New employment legislation will mean that from Monday 30th June 2014 all employees who have worked consecutively for 26 weeks at their workplace can request flexible working arrangements, a right currently restricted to parents of young children or carers.
In light of the extension of flexible working requests, Christian Berenger, Business Development Director at Auto Time Solutions is urging employers to consider how the introduction of new flexible working patterns will impact their business and to evaluate their current management systems.
He says “Advances in time and attendance technology mean businesses can react to individual requests quickly and confidently introduce new working patterns according to a person’s individual needs.

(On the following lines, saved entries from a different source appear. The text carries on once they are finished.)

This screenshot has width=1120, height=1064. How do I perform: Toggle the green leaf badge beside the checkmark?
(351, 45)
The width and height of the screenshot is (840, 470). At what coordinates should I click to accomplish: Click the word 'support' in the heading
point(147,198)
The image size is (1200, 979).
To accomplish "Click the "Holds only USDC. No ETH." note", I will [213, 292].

“The latest systems can instantly monitor attendance data against staff schedules and project tasks so managers can gain instant visibility of their workforce and monitor staff productivity, control labour costs and maintain business output from any location.

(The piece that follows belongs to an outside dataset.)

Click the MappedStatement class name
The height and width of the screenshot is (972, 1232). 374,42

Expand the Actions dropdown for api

“Time and attendance systems benefit staff and employers equally, by empowering staff to take control of their working time. Self-service functions enable employees to manage their own working time from any location, and record specific activities that they have been working on during a given period. This helps workers to focus on their productivity as well as building trust between employees and their employer.”
Many organisations still lack the time and attendance technology needed to fully exploit the benefits of introducing flexible working patterns and have yet to implement management systems that can maximise the benefits of flexible working and manage new requests with fairness, transparency and consistency.

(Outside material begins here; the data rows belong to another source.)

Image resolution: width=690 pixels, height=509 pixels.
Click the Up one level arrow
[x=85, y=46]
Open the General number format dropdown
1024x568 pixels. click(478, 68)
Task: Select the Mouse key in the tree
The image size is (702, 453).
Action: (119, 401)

Effective management of flexible working patterns is critical in ensuring that new working arrangements achieve the desired business benefits. Popular methods of flexible working include flexi-time, annualised hours, compressed hours, job-sharing, hot-desking and working from home.
“An over-reliance on manual timesheets can have a negative impact on the bottom line as they are open to errors which can greatly inflate labour costs.”
Employers benefit through reduced absence rates, greater retention of key talent and increased morale amongst workers.